Work task: What you return should be the lines from the first line of the records below through the line holding "Fim (682, 2180)", unchanged.
---- Input data
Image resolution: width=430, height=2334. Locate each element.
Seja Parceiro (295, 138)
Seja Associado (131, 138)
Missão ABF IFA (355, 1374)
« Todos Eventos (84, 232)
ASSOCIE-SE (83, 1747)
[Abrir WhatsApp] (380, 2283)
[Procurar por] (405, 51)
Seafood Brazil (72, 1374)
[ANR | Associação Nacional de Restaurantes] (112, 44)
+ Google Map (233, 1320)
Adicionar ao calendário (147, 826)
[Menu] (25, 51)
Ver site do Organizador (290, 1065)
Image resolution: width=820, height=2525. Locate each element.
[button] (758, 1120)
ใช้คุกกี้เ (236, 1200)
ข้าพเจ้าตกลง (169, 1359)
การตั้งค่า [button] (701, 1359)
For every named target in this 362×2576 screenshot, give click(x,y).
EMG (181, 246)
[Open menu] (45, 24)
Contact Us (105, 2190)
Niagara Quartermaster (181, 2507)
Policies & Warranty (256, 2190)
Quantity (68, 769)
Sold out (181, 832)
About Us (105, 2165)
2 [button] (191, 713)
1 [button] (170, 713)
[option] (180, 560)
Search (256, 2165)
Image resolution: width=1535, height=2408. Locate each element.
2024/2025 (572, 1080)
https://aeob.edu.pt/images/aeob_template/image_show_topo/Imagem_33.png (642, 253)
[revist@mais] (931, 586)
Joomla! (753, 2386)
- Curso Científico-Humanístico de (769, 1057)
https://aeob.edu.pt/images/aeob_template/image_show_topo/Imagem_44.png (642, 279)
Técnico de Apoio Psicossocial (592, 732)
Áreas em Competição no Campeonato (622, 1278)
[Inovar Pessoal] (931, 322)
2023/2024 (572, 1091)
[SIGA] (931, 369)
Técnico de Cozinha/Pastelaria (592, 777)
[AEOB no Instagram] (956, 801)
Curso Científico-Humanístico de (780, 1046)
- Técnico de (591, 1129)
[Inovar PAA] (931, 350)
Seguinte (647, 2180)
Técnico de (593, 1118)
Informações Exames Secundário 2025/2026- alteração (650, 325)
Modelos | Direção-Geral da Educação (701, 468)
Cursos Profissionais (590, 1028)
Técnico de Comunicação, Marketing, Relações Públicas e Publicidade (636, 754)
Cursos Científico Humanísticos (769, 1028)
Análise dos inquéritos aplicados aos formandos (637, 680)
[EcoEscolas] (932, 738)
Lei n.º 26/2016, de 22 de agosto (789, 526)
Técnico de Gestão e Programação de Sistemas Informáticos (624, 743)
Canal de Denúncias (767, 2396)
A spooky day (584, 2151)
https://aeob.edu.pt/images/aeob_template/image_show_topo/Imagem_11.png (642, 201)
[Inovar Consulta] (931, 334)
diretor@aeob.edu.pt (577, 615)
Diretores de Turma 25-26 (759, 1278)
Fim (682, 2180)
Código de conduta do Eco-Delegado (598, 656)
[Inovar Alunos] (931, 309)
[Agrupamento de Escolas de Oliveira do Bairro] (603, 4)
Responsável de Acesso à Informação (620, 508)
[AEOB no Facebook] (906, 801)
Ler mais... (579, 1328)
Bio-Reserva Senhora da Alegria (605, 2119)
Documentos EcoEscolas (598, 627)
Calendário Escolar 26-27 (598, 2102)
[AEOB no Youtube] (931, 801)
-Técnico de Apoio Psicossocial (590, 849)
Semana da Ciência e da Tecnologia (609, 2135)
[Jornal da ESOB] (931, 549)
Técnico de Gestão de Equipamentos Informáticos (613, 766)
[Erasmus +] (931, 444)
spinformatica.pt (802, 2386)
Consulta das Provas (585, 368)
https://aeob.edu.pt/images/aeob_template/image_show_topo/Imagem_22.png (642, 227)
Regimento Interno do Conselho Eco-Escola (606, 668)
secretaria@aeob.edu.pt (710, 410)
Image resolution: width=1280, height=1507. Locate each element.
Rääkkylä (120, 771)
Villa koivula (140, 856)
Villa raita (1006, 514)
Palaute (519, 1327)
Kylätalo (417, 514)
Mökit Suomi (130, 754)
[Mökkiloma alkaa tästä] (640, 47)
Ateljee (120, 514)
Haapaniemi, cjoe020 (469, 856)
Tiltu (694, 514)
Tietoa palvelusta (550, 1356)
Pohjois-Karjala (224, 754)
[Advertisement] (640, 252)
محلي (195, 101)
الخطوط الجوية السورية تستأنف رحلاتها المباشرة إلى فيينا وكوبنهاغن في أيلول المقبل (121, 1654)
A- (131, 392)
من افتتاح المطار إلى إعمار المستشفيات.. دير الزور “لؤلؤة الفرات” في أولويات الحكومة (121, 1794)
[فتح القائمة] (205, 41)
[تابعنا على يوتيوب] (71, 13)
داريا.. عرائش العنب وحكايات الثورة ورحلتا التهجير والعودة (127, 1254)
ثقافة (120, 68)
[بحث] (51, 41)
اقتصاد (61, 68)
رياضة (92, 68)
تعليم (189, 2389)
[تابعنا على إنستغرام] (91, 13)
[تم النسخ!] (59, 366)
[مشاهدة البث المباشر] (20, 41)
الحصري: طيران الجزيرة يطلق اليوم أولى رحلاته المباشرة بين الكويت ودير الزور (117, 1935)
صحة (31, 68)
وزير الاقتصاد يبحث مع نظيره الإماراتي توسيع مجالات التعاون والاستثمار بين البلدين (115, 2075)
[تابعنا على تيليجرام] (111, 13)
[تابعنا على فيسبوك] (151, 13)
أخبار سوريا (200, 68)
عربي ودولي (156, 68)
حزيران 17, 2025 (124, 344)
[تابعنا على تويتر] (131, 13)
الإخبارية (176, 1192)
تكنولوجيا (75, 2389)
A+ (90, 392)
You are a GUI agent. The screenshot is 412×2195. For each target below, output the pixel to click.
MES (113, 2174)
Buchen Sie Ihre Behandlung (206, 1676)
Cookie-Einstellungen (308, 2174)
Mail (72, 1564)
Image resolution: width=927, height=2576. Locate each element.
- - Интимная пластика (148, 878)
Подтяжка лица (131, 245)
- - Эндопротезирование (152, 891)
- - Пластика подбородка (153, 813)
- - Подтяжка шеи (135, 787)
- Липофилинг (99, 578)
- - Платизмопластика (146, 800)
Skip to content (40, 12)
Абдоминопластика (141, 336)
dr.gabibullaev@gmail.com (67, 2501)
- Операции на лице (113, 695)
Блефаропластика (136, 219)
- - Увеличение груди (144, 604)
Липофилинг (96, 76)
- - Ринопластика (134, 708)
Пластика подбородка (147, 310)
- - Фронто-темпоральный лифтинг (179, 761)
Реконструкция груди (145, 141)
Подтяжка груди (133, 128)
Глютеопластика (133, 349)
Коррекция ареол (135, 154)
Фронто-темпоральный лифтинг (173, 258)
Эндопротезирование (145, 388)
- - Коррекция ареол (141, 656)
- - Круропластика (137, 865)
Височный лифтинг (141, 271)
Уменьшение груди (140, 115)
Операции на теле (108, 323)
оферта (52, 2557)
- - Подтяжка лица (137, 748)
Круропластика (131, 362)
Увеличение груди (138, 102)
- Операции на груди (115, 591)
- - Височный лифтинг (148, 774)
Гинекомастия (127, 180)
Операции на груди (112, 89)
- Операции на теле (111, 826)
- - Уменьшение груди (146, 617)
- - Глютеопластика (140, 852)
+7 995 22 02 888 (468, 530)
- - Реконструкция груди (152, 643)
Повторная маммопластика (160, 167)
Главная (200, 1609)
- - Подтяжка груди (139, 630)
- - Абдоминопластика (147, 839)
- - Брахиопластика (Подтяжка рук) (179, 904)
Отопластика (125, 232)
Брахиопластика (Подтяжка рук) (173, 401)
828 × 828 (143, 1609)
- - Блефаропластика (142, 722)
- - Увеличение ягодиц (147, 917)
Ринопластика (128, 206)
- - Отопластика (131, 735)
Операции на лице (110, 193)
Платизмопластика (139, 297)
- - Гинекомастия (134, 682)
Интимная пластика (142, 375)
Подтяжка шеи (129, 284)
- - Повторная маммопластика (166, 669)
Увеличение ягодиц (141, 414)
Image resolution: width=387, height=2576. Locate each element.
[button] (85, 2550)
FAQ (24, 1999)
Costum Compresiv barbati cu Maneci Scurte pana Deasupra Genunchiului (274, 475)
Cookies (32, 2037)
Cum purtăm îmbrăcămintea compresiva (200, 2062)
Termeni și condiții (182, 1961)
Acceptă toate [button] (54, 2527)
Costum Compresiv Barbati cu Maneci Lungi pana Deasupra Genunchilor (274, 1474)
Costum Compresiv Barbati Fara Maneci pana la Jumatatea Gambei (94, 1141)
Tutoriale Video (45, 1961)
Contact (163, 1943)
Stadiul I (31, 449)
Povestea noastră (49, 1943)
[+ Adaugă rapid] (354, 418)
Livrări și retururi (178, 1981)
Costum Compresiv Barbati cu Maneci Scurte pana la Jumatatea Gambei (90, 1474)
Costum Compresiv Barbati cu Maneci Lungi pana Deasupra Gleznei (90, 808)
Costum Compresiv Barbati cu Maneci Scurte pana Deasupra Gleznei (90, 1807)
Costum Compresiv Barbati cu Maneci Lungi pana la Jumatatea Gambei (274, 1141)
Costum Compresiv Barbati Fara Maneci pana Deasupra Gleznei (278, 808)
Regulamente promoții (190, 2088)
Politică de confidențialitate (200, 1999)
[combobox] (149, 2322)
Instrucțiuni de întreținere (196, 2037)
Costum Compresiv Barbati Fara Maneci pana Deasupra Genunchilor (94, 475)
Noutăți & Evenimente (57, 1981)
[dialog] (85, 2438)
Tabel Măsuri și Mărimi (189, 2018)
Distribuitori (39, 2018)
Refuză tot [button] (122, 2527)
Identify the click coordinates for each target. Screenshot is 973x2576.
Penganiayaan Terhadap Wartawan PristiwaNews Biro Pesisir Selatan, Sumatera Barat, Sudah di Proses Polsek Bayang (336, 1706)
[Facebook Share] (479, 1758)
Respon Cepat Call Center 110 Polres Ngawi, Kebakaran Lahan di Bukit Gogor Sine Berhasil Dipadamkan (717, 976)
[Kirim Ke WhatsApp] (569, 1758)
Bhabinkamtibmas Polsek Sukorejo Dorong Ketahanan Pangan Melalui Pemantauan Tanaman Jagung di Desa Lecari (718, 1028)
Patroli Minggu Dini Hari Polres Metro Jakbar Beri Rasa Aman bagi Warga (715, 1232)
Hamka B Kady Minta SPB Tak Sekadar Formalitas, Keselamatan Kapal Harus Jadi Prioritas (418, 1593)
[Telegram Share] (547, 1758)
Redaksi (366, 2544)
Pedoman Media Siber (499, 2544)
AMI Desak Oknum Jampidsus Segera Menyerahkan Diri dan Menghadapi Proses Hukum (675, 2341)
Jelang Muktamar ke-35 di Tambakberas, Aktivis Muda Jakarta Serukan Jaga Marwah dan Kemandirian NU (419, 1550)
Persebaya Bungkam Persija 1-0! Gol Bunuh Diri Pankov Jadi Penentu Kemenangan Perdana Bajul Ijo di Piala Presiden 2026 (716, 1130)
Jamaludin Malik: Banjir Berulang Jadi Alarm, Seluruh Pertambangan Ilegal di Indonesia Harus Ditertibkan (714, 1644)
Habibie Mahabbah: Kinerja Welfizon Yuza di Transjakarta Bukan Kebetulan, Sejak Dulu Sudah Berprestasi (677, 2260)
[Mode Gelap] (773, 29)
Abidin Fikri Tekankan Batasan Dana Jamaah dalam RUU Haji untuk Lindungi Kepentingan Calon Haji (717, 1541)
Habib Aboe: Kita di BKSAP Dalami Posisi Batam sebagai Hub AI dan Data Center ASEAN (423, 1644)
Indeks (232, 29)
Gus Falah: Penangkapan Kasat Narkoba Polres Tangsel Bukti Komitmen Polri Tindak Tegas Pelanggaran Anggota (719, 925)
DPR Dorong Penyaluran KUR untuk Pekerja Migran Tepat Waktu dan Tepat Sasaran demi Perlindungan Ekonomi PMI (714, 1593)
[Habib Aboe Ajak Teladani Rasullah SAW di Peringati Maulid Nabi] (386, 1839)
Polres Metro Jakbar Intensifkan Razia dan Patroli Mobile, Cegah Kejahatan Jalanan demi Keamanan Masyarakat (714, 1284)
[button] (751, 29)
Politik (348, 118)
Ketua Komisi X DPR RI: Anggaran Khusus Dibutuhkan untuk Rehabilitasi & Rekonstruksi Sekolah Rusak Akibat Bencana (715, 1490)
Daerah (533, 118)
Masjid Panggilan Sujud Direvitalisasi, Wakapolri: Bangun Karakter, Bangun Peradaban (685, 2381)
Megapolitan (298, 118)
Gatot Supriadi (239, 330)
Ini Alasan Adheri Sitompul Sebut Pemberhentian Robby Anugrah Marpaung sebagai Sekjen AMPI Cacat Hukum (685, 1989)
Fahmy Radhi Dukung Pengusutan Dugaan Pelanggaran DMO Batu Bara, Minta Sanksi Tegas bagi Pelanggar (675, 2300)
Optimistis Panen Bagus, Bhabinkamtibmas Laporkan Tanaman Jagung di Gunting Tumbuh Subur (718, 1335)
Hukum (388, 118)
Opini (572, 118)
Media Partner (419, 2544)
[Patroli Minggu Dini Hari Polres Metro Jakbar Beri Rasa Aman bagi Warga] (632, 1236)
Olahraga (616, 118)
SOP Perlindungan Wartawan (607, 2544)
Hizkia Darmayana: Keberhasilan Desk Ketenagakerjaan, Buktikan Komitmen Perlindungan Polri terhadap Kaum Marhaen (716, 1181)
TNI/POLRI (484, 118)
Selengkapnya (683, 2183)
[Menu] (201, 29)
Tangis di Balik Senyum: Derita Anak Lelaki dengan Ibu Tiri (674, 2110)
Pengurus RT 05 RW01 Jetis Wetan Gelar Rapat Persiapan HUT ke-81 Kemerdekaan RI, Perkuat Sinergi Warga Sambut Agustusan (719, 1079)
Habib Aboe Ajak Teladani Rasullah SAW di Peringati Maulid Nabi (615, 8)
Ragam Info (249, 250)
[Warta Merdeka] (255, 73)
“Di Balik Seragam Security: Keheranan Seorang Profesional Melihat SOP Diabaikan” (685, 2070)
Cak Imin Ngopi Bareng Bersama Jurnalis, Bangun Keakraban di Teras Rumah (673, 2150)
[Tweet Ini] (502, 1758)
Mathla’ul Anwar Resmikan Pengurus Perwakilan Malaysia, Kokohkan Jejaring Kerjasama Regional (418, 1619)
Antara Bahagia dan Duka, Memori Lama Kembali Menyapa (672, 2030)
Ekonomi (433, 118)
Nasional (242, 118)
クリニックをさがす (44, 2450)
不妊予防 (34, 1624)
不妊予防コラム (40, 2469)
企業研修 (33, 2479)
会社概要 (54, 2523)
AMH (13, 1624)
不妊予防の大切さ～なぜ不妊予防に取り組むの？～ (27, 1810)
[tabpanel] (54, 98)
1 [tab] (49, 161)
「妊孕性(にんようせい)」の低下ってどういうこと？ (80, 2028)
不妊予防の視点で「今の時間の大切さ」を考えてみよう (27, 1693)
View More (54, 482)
--------
Response to this exercise:
Image resolution: width=430, height=2334. Locate each element.
Seja Parceiro (295, 138)
Seja Associado (131, 138)
Missão ABF IFA (355, 1374)
« Todos Eventos (84, 232)
ASSOCIE-SE (83, 1747)
[Abrir WhatsApp] (380, 2283)
[Procurar por] (405, 51)
Seafood Brazil (72, 1374)
[ANR | Associação Nacional de Restaurantes] (112, 44)
+ Google Map (233, 1320)
Adicionar ao calendário (147, 826)
[Menu] (25, 51)
Ver site do Organizador (290, 1065)
Image resolution: width=820, height=2525. Locate each element.
[button] (758, 1120)
ใช้คุกกี้เ (236, 1200)
ข้าพเจ้าตกลง (169, 1359)
การตั้งค่า [button] (701, 1359)
For every named target in this 362×2576 screenshot, give click(x,y).
EMG (181, 246)
[Open menu] (45, 24)
Contact Us (105, 2190)
Niagara Quartermaster (181, 2507)
Policies & Warranty (256, 2190)
Quantity (68, 769)
Sold out (181, 832)
About Us (105, 2165)
2 [button] (191, 713)
1 [button] (170, 713)
[option] (180, 560)
Search (256, 2165)
Image resolution: width=1535, height=2408. Locate each element.
2024/2025 (572, 1080)
https://aeob.edu.pt/images/aeob_template/image_show_topo/Imagem_33.png (642, 253)
[revist@mais] (931, 586)
Joomla! (753, 2386)
- Curso Científico-Humanístico de (769, 1057)
https://aeob.edu.pt/images/aeob_template/image_show_topo/Imagem_44.png (642, 279)
Técnico de Apoio Psicossocial (592, 732)
Áreas em Competição no Campeonato (622, 1278)
[Inovar Pessoal] (931, 322)
2023/2024 (572, 1091)
[SIGA] (931, 369)
Técnico de Cozinha/Pastelaria (592, 777)
[AEOB no Instagram] (956, 801)
Curso Científico-Humanístico de (780, 1046)
- Técnico de (591, 1129)
[Inovar PAA] (931, 350)
Seguinte (647, 2180)
Técnico de (593, 1118)
Informações Exames Secundário 2025/2026- alteração (650, 325)
Modelos | Direção-Geral da Educação (701, 468)
Cursos Profissionais (590, 1028)
Técnico de Comunicação, Marketing, Relações Públicas e Publicidade (636, 754)
Cursos Científico Humanísticos (769, 1028)
Análise dos inquéritos aplicados aos formandos (637, 680)
[EcoEscolas] (932, 738)
Lei n.º 26/2016, de 22 de agosto (789, 526)
Técnico de Gestão e Programação de Sistemas Informáticos (624, 743)
Canal de Denúncias (767, 2396)
A spooky day (584, 2151)
https://aeob.edu.pt/images/aeob_template/image_show_topo/Imagem_11.png (642, 201)
[Inovar Consulta] (931, 334)
diretor@aeob.edu.pt (577, 615)
Diretores de Turma 25-26 (759, 1278)
Fim (682, 2180)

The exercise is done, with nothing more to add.